Present every row below as a numbered list, dropping any blank lines.

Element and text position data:
==*==

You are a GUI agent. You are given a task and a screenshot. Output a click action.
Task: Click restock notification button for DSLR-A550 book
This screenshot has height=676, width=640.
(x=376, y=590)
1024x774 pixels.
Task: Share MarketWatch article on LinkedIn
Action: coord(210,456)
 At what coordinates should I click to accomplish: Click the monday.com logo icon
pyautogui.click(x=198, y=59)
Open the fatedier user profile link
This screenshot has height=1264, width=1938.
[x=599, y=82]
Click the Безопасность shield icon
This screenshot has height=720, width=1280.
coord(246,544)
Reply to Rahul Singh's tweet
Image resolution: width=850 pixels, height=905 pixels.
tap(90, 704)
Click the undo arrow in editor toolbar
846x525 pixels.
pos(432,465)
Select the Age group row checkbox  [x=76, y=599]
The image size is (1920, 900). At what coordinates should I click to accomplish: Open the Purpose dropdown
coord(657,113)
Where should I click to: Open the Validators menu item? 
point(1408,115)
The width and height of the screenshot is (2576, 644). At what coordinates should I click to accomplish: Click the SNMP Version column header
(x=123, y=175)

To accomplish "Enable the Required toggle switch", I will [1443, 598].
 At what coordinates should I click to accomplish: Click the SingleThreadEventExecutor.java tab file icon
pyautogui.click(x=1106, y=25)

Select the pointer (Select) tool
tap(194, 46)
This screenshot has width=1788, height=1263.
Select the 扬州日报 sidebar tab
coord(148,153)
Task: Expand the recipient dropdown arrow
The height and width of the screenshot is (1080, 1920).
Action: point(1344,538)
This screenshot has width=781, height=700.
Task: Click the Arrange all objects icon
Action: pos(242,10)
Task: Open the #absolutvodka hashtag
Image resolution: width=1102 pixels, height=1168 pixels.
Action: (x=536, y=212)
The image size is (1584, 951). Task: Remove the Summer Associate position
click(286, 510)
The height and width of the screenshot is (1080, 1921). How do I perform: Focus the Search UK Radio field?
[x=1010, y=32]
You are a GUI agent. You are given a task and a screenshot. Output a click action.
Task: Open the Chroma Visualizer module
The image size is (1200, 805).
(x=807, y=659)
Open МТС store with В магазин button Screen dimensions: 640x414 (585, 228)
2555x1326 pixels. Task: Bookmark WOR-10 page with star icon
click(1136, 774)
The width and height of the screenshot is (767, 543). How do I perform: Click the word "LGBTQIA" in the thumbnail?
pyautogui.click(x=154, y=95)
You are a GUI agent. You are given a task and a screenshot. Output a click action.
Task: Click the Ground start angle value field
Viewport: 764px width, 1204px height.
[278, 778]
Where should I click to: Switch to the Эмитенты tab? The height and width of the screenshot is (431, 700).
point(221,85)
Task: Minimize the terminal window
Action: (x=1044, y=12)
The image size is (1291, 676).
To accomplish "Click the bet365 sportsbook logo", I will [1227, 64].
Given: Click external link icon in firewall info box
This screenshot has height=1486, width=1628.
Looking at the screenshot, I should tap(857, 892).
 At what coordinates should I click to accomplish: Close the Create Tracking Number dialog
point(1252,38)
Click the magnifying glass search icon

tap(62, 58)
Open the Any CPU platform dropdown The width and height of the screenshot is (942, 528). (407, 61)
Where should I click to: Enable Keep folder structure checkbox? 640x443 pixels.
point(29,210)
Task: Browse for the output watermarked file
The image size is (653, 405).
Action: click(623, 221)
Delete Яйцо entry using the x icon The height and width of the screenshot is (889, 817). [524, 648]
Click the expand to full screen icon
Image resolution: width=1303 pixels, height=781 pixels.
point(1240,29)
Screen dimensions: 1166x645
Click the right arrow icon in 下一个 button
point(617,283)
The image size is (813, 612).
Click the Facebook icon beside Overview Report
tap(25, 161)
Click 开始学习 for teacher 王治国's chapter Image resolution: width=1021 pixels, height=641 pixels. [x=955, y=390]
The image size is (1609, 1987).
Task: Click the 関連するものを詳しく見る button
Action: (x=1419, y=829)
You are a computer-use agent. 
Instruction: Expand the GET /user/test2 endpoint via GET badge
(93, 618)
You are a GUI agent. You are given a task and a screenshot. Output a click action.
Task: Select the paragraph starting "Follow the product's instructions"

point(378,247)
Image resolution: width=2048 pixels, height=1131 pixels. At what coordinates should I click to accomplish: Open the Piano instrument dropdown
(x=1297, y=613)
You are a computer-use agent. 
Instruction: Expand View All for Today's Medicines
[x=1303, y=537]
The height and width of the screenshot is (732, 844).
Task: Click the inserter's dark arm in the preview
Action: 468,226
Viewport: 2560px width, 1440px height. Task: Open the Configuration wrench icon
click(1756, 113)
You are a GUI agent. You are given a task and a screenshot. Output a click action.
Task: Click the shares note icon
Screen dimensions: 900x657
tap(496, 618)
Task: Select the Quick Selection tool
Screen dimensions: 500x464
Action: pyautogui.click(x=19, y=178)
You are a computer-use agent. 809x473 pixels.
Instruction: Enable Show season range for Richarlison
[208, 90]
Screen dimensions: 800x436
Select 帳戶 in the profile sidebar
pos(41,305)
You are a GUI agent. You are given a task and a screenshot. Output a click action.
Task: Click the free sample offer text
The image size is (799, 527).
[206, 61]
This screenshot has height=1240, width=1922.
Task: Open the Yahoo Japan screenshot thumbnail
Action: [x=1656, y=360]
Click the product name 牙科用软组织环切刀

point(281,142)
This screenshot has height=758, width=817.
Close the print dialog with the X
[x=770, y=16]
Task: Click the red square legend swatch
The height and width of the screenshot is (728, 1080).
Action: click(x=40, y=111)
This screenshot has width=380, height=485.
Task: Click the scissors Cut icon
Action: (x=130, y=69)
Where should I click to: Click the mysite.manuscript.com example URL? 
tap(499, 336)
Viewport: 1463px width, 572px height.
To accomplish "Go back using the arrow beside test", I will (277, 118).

==*==

- **RESULT OF THIS TASK**:
1. You are a GUI agent. You are given a task and a screenshot. Output a click action.
2. Task: Click restock notification button for DSLR-A550 book
3. This screenshot has height=676, width=640.
4. (x=376, y=590)
5. 1024x774 pixels.
6. Task: Share MarketWatch article on LinkedIn
7. Action: coord(210,456)
8.  At what coordinates should I click to accomplish: Click the monday.com logo icon
9. pyautogui.click(x=198, y=59)
10. Open the fatedier user profile link
11. This screenshot has height=1264, width=1938.
12. [x=599, y=82]
13. Click the Безопасность shield icon
14. This screenshot has height=720, width=1280.
15. coord(246,544)
16. Reply to Rahul Singh's tweet
17. Image resolution: width=850 pixels, height=905 pixels.
18. tap(90, 704)
19. Click the undo arrow in editor toolbar
20. 846x525 pixels.
21. pos(432,465)
22. Select the Age group row checkbox  [x=76, y=599]
23. The image size is (1920, 900). At what coordinates should I click to accomplish: Open the Purpose dropdown
24. coord(657,113)
25. Where should I click to: Open the Validators menu item? 
26. point(1408,115)
27. The width and height of the screenshot is (2576, 644). At what coordinates should I click to accomplish: Click the SNMP Version column header
28. (x=123, y=175)
29. To accomplish "Enable the Required toggle switch", I will [1443, 598].
30.  At what coordinates should I click to accomplish: Click the SingleThreadEventExecutor.java tab file icon
31. pyautogui.click(x=1106, y=25)
32. Select the pointer (Select) tool
33. tap(194, 46)
34. This screenshot has width=1788, height=1263.
35. Select the 扬州日报 sidebar tab
36. coord(148,153)
37. Task: Expand the recipient dropdown arrow
38. The height and width of the screenshot is (1080, 1920).
39. Action: point(1344,538)
40. This screenshot has width=781, height=700.
41. Task: Click the Arrange all objects icon
42. Action: pos(242,10)
43. Task: Open the #absolutvodka hashtag
44. Image resolution: width=1102 pixels, height=1168 pixels.
45. Action: (x=536, y=212)
46. The image size is (1584, 951). Task: Remove the Summer Associate position
47. click(286, 510)
48. The height and width of the screenshot is (1080, 1921). How do I perform: Focus the Search UK Radio field?
49. [x=1010, y=32]
50. You are a GUI agent. You are given a task and a screenshot. Output a click action.
51. Task: Open the Chroma Visualizer module
52. The image size is (1200, 805).
53. (x=807, y=659)
54. Open МТС store with В магазин button Screen dimensions: 640x414 (585, 228)
55. 2555x1326 pixels. Task: Bookmark WOR-10 page with star icon
56. click(1136, 774)
57. The width and height of the screenshot is (767, 543). How do I perform: Click the word "LGBTQIA" in the thumbnail?
58. pyautogui.click(x=154, y=95)
59. You are a GUI agent. You are given a task and a screenshot. Output a click action.
60. Task: Click the Ground start angle value field
61. Viewport: 764px width, 1204px height.
62. [278, 778]
63. Where should I click to: Switch to the Эмитенты tab? The height and width of the screenshot is (431, 700).
64. point(221,85)
65. Task: Minimize the terminal window
66. Action: (x=1044, y=12)
67. The image size is (1291, 676).
68. To accomplish "Click the bet365 sportsbook logo", I will [1227, 64].
69. Given: Click external link icon in firewall info box
70. This screenshot has height=1486, width=1628.
71. Looking at the screenshot, I should tap(857, 892).
72.  At what coordinates should I click to accomplish: Close the Create Tracking Number dialog
73. point(1252,38)
74. Click the magnifying glass search icon
75. tap(62, 58)
76. Open the Any CPU platform dropdown The width and height of the screenshot is (942, 528). (407, 61)
77. Where should I click to: Enable Keep folder structure checkbox? 640x443 pixels.
78. point(29,210)
79. Task: Browse for the output watermarked file
80. The image size is (653, 405).
81. Action: click(623, 221)
82. Delete Яйцо entry using the x icon The height and width of the screenshot is (889, 817). [524, 648]
83. Click the expand to full screen icon
84. Image resolution: width=1303 pixels, height=781 pixels.
85. point(1240,29)
86. Screen dimensions: 1166x645
87. Click the right arrow icon in 下一个 button
88. point(617,283)
89. The image size is (813, 612).
90. Click the Facebook icon beside Overview Report
91. tap(25, 161)
92. Click 开始学习 for teacher 王治国's chapter Image resolution: width=1021 pixels, height=641 pixels. [x=955, y=390]
93. The image size is (1609, 1987).
94. Task: Click the 関連するものを詳しく見る button
95. Action: (x=1419, y=829)
96. You are a computer-use agent. 
97. Instruction: Expand the GET /user/test2 endpoint via GET badge
98. (93, 618)
99. You are a GUI agent. You are given a task and a screenshot. Output a click action.
100. Task: Select the paragraph starting "Follow the product's instructions"
101. point(378,247)
102. Image resolution: width=2048 pixels, height=1131 pixels. At what coordinates should I click to accomplish: Open the Piano instrument dropdown
103. (x=1297, y=613)
104. You are a computer-use agent. 
105. Instruction: Expand View All for Today's Medicines
106. [x=1303, y=537]
107. The height and width of the screenshot is (732, 844).
108. Task: Click the inserter's dark arm in the preview
109. Action: 468,226
110. Viewport: 2560px width, 1440px height. Task: Open the Configuration wrench icon
111. click(1756, 113)
112. You are a GUI agent. You are given a task and a screenshot. Output a click action.
113. Task: Click the shares note icon
114. Screen dimensions: 900x657
115. tap(496, 618)
116. Task: Select the Quick Selection tool
117. Screen dimensions: 500x464
118. Action: pyautogui.click(x=19, y=178)
119. You are a computer-use agent. 809x473 pixels.
120. Instruction: Enable Show season range for Richarlison
121. [208, 90]
122. Screen dimensions: 800x436
123. Select 帳戶 in the profile sidebar
124. pos(41,305)
125. You are a GUI agent. You are given a task and a screenshot. Output a click action.
126. Task: Click the free sample offer text
127. The image size is (799, 527).
128. [206, 61]
129. This screenshot has height=1240, width=1922.
130. Task: Open the Yahoo Japan screenshot thumbnail
131. Action: [x=1656, y=360]
132. Click the product name 牙科用软组织环切刀
133. point(281,142)
134. This screenshot has height=758, width=817.
135. Close the print dialog with the X
136. [x=770, y=16]
137. Task: Click the red square legend swatch
138. The height and width of the screenshot is (728, 1080).
139. Action: click(x=40, y=111)
140. This screenshot has width=380, height=485.
141. Task: Click the scissors Cut icon
142. Action: (x=130, y=69)
143. Where should I click to: Click the mysite.manuscript.com example URL? 
144. tap(499, 336)
145. Viewport: 1463px width, 572px height.
146. To accomplish "Go back using the arrow beside test", I will (277, 118).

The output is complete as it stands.